┏━━

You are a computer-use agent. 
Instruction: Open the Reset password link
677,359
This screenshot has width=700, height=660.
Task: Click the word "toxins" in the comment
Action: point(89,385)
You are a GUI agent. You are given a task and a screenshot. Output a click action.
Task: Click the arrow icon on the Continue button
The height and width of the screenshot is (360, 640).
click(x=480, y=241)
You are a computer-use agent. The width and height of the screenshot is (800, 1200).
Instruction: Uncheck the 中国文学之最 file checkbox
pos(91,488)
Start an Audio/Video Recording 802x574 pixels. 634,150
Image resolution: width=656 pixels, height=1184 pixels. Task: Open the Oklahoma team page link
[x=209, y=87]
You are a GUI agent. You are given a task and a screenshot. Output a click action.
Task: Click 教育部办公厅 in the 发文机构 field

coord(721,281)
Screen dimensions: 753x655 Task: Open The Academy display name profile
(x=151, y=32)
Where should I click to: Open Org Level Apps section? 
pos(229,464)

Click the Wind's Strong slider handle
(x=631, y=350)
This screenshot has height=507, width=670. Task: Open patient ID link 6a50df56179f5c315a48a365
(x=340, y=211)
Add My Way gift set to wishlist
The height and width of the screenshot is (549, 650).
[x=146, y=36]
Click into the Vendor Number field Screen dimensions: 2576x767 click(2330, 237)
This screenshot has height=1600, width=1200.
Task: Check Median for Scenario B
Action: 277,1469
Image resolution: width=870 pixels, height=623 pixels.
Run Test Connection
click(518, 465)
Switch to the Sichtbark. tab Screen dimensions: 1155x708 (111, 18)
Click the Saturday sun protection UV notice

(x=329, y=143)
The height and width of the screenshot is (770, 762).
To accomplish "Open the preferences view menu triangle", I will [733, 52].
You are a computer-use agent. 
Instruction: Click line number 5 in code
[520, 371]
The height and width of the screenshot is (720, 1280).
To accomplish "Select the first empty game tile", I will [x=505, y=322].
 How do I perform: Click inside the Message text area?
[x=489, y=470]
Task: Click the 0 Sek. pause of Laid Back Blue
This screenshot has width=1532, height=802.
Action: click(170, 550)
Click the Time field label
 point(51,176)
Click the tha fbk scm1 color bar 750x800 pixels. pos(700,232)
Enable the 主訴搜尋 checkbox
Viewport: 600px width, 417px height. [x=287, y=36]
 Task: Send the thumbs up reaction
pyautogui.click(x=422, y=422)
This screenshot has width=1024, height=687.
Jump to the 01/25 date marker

┗━━

== PROBLEM DESCRIPTION ==
Retype exactly, and only, the lines that run from the one with "Click into the" through the final line of the entries.

== TASK ANSWER ==
Click into the Vendor Number field Screen dimensions: 2576x767 click(2330, 237)
This screenshot has height=1600, width=1200.
Task: Check Median for Scenario B
Action: 277,1469
Image resolution: width=870 pixels, height=623 pixels.
Run Test Connection
click(518, 465)
Switch to the Sichtbark. tab Screen dimensions: 1155x708 (111, 18)
Click the Saturday sun protection UV notice

(x=329, y=143)
The height and width of the screenshot is (770, 762).
To accomplish "Open the preferences view menu triangle", I will [733, 52].
You are a computer-use agent. 
Instruction: Click line number 5 in code
[520, 371]
The height and width of the screenshot is (720, 1280).
To accomplish "Select the first empty game tile", I will [x=505, y=322].
 How do I perform: Click inside the Message text area?
[x=489, y=470]
Task: Click the 0 Sek. pause of Laid Back Blue
This screenshot has width=1532, height=802.
Action: click(170, 550)
Click the Time field label
 point(51,176)
Click the tha fbk scm1 color bar 750x800 pixels. pos(700,232)
Enable the 主訴搜尋 checkbox
Viewport: 600px width, 417px height. [x=287, y=36]
 Task: Send the thumbs up reaction
pyautogui.click(x=422, y=422)
This screenshot has width=1024, height=687.
Jump to the 01/25 date marker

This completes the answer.